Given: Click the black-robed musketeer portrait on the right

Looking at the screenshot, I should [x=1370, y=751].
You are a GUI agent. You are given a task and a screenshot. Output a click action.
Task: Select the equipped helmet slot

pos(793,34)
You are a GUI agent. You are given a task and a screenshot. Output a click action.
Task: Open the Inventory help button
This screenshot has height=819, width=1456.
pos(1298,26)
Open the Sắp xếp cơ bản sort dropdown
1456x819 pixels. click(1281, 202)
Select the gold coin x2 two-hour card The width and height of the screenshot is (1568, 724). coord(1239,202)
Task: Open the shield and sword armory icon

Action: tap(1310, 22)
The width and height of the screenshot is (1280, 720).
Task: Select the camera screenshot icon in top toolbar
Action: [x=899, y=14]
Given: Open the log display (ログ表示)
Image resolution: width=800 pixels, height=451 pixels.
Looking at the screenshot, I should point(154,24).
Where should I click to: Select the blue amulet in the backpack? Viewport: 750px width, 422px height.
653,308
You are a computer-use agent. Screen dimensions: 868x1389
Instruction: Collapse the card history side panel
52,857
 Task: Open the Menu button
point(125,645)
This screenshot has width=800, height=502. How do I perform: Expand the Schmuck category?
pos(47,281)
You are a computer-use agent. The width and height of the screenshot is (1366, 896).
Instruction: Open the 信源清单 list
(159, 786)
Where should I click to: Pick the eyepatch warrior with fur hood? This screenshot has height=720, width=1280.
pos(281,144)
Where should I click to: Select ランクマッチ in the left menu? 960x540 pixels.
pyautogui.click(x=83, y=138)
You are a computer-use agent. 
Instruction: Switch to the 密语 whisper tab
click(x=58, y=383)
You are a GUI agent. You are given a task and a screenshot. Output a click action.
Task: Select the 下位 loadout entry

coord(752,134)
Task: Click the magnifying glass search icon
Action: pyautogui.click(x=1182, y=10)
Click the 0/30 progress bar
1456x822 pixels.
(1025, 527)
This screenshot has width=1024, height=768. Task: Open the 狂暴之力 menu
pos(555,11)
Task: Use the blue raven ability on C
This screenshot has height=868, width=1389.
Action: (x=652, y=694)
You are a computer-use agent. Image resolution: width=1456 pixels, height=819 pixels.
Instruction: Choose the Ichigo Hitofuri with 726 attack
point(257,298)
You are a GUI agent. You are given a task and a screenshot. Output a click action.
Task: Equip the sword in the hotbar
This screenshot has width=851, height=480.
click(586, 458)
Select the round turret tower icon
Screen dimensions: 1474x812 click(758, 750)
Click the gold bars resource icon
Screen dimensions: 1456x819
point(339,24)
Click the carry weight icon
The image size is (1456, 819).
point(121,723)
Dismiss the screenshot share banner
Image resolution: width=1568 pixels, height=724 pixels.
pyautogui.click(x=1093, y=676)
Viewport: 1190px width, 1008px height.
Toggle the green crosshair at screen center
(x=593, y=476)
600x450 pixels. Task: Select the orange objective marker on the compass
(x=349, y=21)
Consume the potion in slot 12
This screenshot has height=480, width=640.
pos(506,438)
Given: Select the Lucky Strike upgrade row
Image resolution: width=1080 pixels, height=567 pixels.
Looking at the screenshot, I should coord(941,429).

[Goal]: Print the records above again line for line, with no changes.

[Finished exercise]:
Given: Click the black-robed musketeer portrait on the right

Looking at the screenshot, I should [x=1370, y=751].
You are a GUI agent. You are given a task and a screenshot. Output a click action.
Task: Select the equipped helmet slot

pos(793,34)
You are a GUI agent. You are given a task and a screenshot. Output a click action.
Task: Open the Inventory help button
This screenshot has height=819, width=1456.
pos(1298,26)
Open the Sắp xếp cơ bản sort dropdown
1456x819 pixels. click(1281, 202)
Select the gold coin x2 two-hour card The width and height of the screenshot is (1568, 724). coord(1239,202)
Task: Open the shield and sword armory icon

Action: tap(1310, 22)
The width and height of the screenshot is (1280, 720).
Task: Select the camera screenshot icon in top toolbar
Action: [x=899, y=14]
Given: Open the log display (ログ表示)
Image resolution: width=800 pixels, height=451 pixels.
Looking at the screenshot, I should point(154,24).
Where should I click to: Select the blue amulet in the backpack? Viewport: 750px width, 422px height.
653,308
You are a computer-use agent. Screen dimensions: 868x1389
Instruction: Collapse the card history side panel
52,857
 Task: Open the Menu button
point(125,645)
This screenshot has width=800, height=502. How do I perform: Expand the Schmuck category?
pos(47,281)
You are a computer-use agent. The width and height of the screenshot is (1366, 896).
Instruction: Open the 信源清单 list
(159, 786)
Where should I click to: Pick the eyepatch warrior with fur hood? This screenshot has height=720, width=1280.
pos(281,144)
Where should I click to: Select ランクマッチ in the left menu? 960x540 pixels.
pyautogui.click(x=83, y=138)
You are a computer-use agent. 
Instruction: Switch to the 密语 whisper tab
click(x=58, y=383)
You are a GUI agent. You are given a task and a screenshot. Output a click action.
Task: Select the 下位 loadout entry

coord(752,134)
Task: Click the magnifying glass search icon
Action: pyautogui.click(x=1182, y=10)
Click the 0/30 progress bar
1456x822 pixels.
(1025, 527)
This screenshot has width=1024, height=768. Task: Open the 狂暴之力 menu
pos(555,11)
Task: Use the blue raven ability on C
This screenshot has height=868, width=1389.
Action: (x=652, y=694)
You are a computer-use agent. Image resolution: width=1456 pixels, height=819 pixels.
Instruction: Choose the Ichigo Hitofuri with 726 attack
point(257,298)
You are a GUI agent. You are given a task and a screenshot. Output a click action.
Task: Equip the sword in the hotbar
This screenshot has width=851, height=480.
click(586, 458)
Select the round turret tower icon
Screen dimensions: 1474x812 click(758, 750)
Click the gold bars resource icon
Screen dimensions: 1456x819
point(339,24)
Click the carry weight icon
The image size is (1456, 819).
point(121,723)
Dismiss the screenshot share banner
Image resolution: width=1568 pixels, height=724 pixels.
pyautogui.click(x=1093, y=676)
Viewport: 1190px width, 1008px height.
Toggle the green crosshair at screen center
(x=593, y=476)
600x450 pixels. Task: Select the orange objective marker on the compass
(x=349, y=21)
Consume the potion in slot 12
This screenshot has height=480, width=640.
pos(506,438)
Given: Select the Lucky Strike upgrade row
Image resolution: width=1080 pixels, height=567 pixels.
Looking at the screenshot, I should coord(941,429).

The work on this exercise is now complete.